Tempos como os que vivemos atualmente são difíceis para quem tem posições firmes, seja em qualquer campo, religioso, político, clubístico, sexual. Nos últimos anos aconteceram diversos casos de injúrias, perseguições e infelizmente, na maioria das vezes, violência contra as chamadas "minorias". Mas se formos pensar bem, justamente esses tempos que parecem difíceis, possibilitam o crescimento do respeito e da tolerância.
Hoje, 21 de janeiro, oficialmente foi instituído como o dia do respeito à diversidade religiosa no Brasil. Serve muito mais para que possamos ampliar o debate sobre essa necessidade, algo que já vem sendo feito pelas agremiações carnavalescas desde os primórdios dos desfiles. A ligação do samba com as populações afrodescendentes é marcante na maioria dos casos, o que trouxe para as letras e enredos a temática religiosa tradicional dos antigos escravos, tais como o candomblé, umbanda, etc.
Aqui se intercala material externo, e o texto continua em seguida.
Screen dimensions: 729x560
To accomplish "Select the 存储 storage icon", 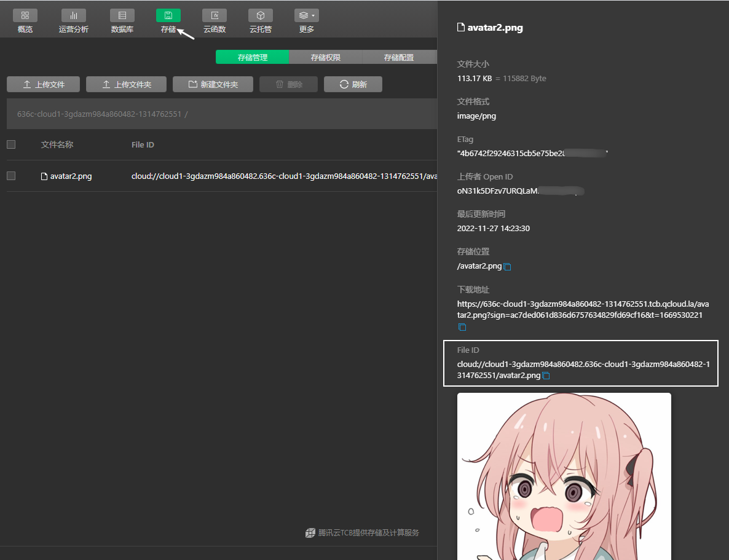I will coord(168,15).
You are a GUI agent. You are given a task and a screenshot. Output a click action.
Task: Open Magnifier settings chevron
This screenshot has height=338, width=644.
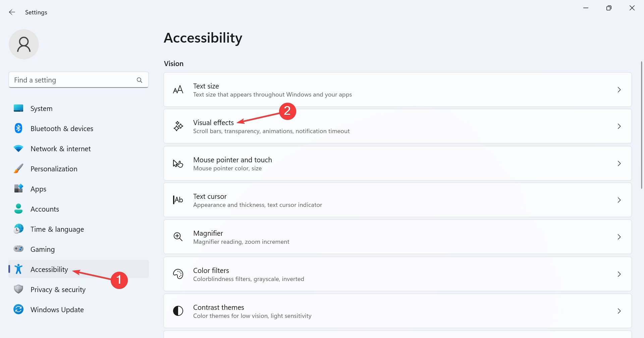(619, 237)

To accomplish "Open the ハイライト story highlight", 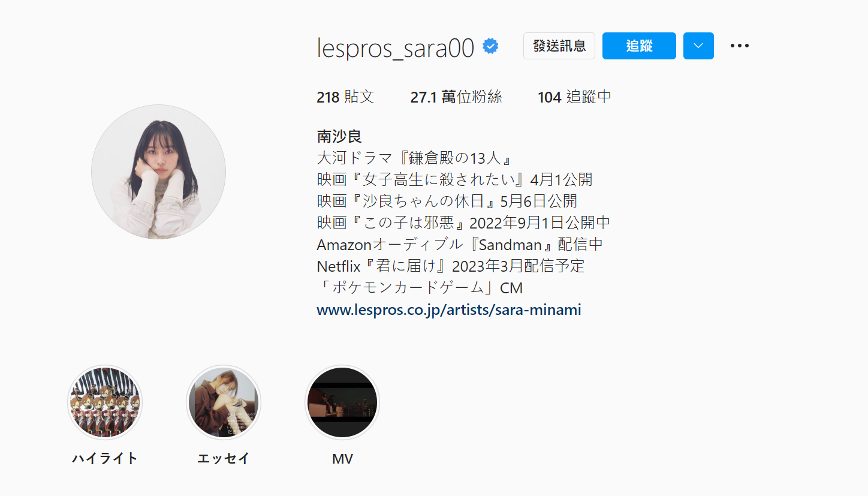I will click(105, 402).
O Brasil é uma pátria miscigenada e de quebra, tornou-se um caldeirão de raças e culturas, sendo por conseguinte uma mistura de religiosidades. Essa mistura revelou-se nas avenidas do país em diversos enredos.
Em 2006 o Império Serrano apresentou o enredo "Império do Divino", mostrando justamente nossa tradição religiosa:
"Cantando em forma de oração
Serrinha pede paz, felicidade
Pra nossa gente que não pára de rezar
E como tem religiosidade
Senhor, olhai por nós
Até por quem perdeu a fé"
Serrinha pede paz, felicidade
Pra nossa gente que não pára de rezar
E como tem religiosidade
Senhor, olhai por nós
Até por quem perdeu a fé"
A poesia presente nos versos dos sambas traduzem com tamanha habilidade as realidades, sobretudo brasileiras com espanto. É o que podemos perceber nos versos agora de uma imperatriz, a Leopoldinense em 2010, no enredo "Brasil de todos os deuses":
"Viu nascer a devoção em cada amanhecer
Viu brilhar a imensidão de cada olhar
Num país da cor da miscigenação
De tanto Deus, tanta religião
Pro povo, feliz, cultuar
O índio dançou, em adoração
O branco rezou na cruz do cristão
O negro louvou os seus orixás
A luz de Deus é a chama da paz...
Oh, deus pai! Iluminai o novo dia
Guiai ao divino destino
Seus peregrinos em harmonia
A fé enche a vida de esperança
Na infinita aliança
Traz confiança ao caminhar
E a gente romeira, valente e festeira
Segue a acreditar...
A imperatriz é um mar de fiéis
No altar do samba, em oração
É o Brasil de todos os deuses!
De paz, amor e união"
A emoção do desfile traduziu muito da emoção da fé, expressa nesse samba, em forma de oração. E essas paradinhas foram de enlouquecer e rezar ajoelhado agradecendo por essa beleza toda:
Entre dezenas de enredos falando sobre a religiosidade e a fé, escolhemos um enredo vivo na memória, da super campeã do carnaval de São Paulo no carnaval 2014, Mocidade Alegre. Neste ano trouxe para a avenida o enredo "Andar com fé eu vou... que a fé não costuma falhar!"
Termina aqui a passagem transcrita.